Thomas’s father, Mr. John Pinsent, had set his eldest son John Pinsent up in business (as a “soap boiler”) in Plymouth when he married and he may have done something similar for Thomas Pinsent as he settled in Kingsteignton (Newton Abbot). Thomas may have run an Inn (?) called the “Blue Ball and Gardens” in Wolborough (Newton Abbot) owned by Mr. Francis Drake and Land Taxed at 10s 3.75d between 1780 and 1784. Presumably it was linked to the “Old Brewery.” He later became the “tallow chandler” and “soap salesman” referred to above. He likely had a house/shop in Newton Abbot taxed at around 13s 9d a year until sometime in the late 1820s. It was probably this Thomas who witnessed the will of Martha Cawse in Newton Abbot in 1793. It was probated in 1814 (Inland Revenue: Stamp Office Wills: 1814).

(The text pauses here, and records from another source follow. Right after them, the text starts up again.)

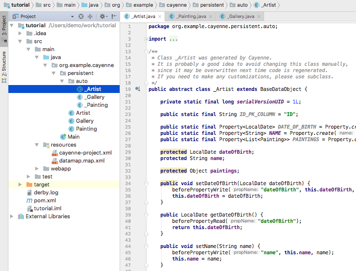
Task: Toggle the Project tool window side tab
Action: [x=4, y=29]
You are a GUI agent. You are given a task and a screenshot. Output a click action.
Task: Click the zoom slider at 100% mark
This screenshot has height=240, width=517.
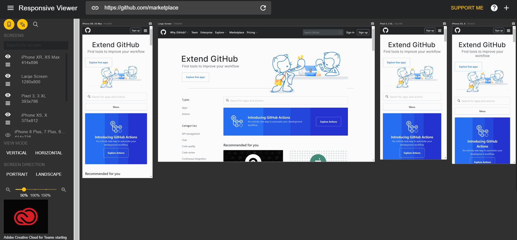[35, 189]
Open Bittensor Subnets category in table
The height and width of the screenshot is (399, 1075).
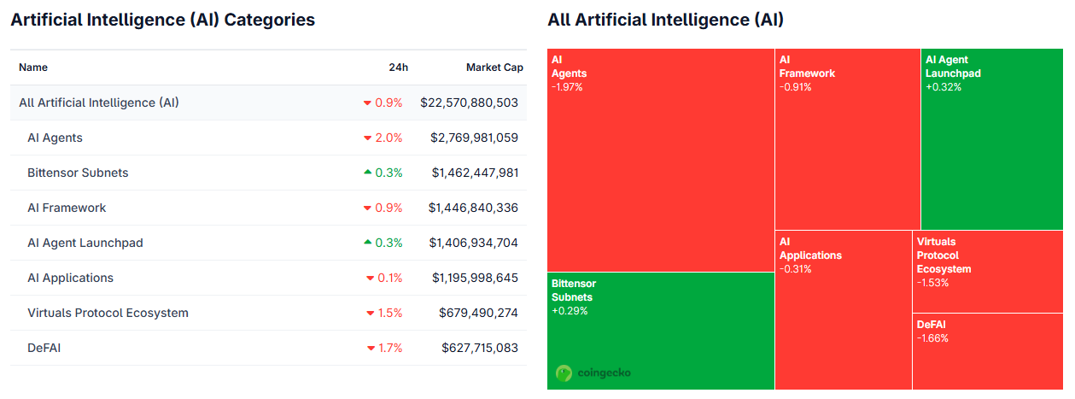(78, 173)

Thomas Pinsent seems to have lost interest in the family business by the time his elder brother John Pinsent died in 1804, and at his age he had no wish to move back to Moretonhampstead to run it. It was sold off and Thomas moved to “Greenhill” farm where he took on several apprentices between 1803 and 1821 and was elected “Secretary of the Teignbridge Agricultural Association” in 1833 (Exeter and Plymouth Gazette: Saturday 7th December 1833). Thomas was issued with “Game Certificates” (at cost of £3 13s 6d) in 1824, 1826, 1829, and 1834 (Western Times: Saturday 27th September 1834).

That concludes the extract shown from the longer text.